Born: 19 March 1828, Ireland
Died: 27 January 1869
Country most active: Ireland
Also known as: NA

Downing, Ellen Mary Patrick (1828–69), poet, was born 19 March 1828 in Cork, the daughter of J. B. Downing, resident medical officer at the Cork Fever Hospital, where her mother served as matron. After making her first communion in St Patrick’s church, Cork, she added Patrick to her name. Delicate and hypersensitive as a child, she was encouraged by her mother in a love of literature, and began to compose poetry orally. Her early interest in Byron and Thomas Moore gave way to enthusiasm for work of a more political nature when, in her mid-teens, she became a regular reader of the Nation. Her first contribution, the poem ‘Forget the wrongs’, appeared 10 May 1845 under the pseudonym Kate. Gavan Duffy recalled the manuscript arriving ‘in a scrawl . . . crooked, blurred and totally without punctuation’ (90), and described her work as ‘summer rain, as passionate, spontaneous and native as anything in the circle of song’ (92). Her verse appeared regularly in the paper throughout 1846–7, signed either Mary or E.M.P.D, and she became one of the most popular of the Nation’s women poets. In 1846 she joined the Cork Historical Society, where she met the Young Irelanders Denny Lane and Joseph Brenan. She became informally engaged to Brenan, but the relationship had faltered even before his flight to America in 1849.
As deaths from famine mounted in 1847, Downing became increasingly frustrated by the moderate policies of the Nation, and after the split within the Confederacy in January 1848 transferred her allegiance to the United Irishman, the more radical paper of John Mitchel.
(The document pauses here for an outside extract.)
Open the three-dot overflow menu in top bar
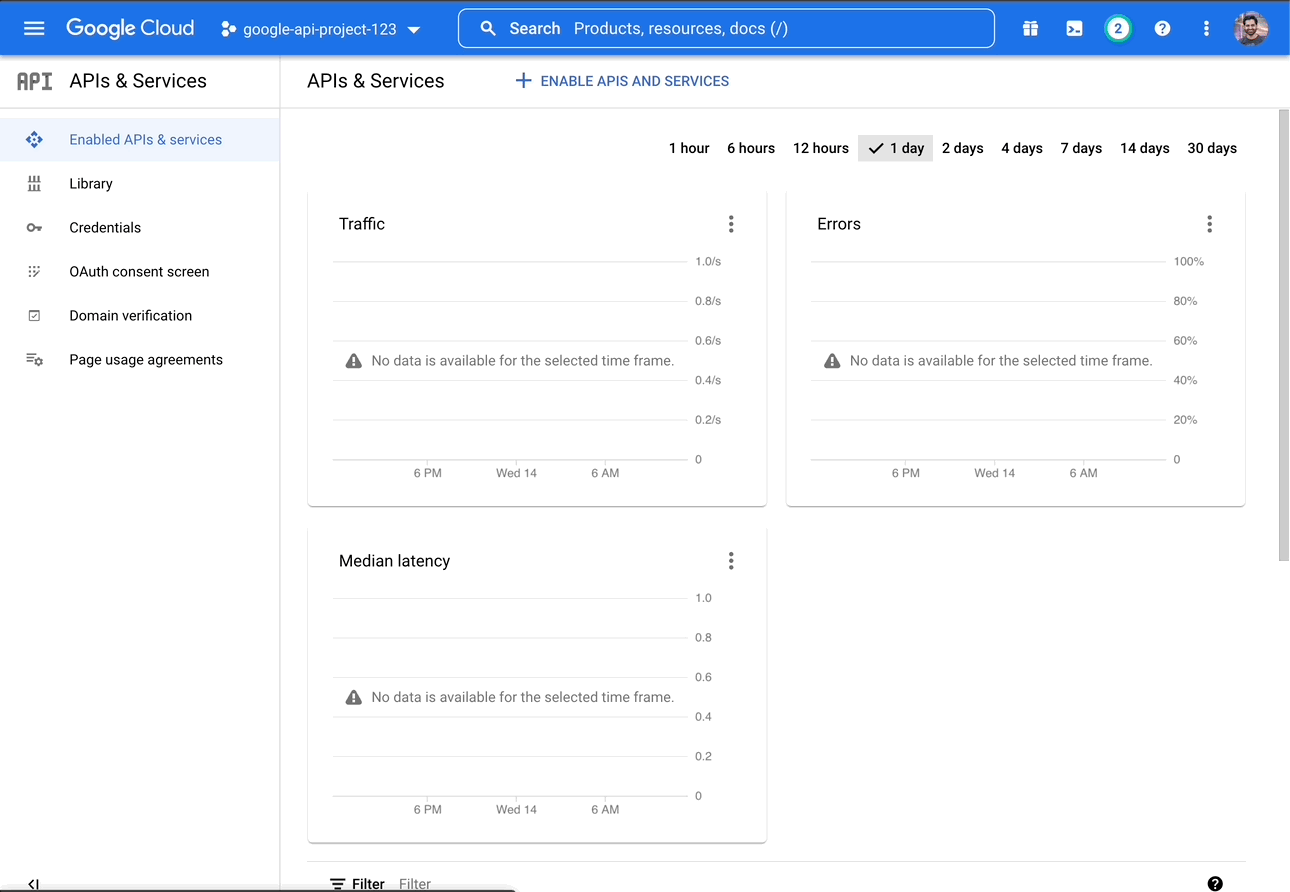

During this period she also contributed religious poetry to the Irish People. The shock of Mitchel’s conviction for treason felony in May 1848 and the suppression of the United Irishman shattered her fragile health. She convalesced in the North Presentation Convent, Cork, where she decided to follow her growing sense of a religious vocation. By July 1849 she was signing herself Mary Alphonsus, and on 14 October began her novitiate in the same convent. However, her training was soon disrupted by a serious illness, characterised by sporadic and extended periods of paralysis, which forced her to leave the convent by spring 1851. Though she lived first with her sister, and subsequently in lodgings, she maintained the lifestyle of a lay sister. After the death of her mother in 1860 Downing attempted to take over the latter’s duties at the Fever Hospital, but recurrent ill health led her to resign the post. When her paralysis became total she was admitted in December 1868 to the Mercy Hospital, Cork, and died there 27 January 1869. Her religious poetry was collected and edited as Voices from the heart (1868) by John Pius Leahy (1802–90), bishop of Dromore (1860–90), who also edited her unpublished Novenas and meditations (1879) and Poems for children (1881). Her work is represented in several anthologies, including those of Samuel Lover (c.1895) and Stopford Augustus Brooke and T. W. Rolleston (1900).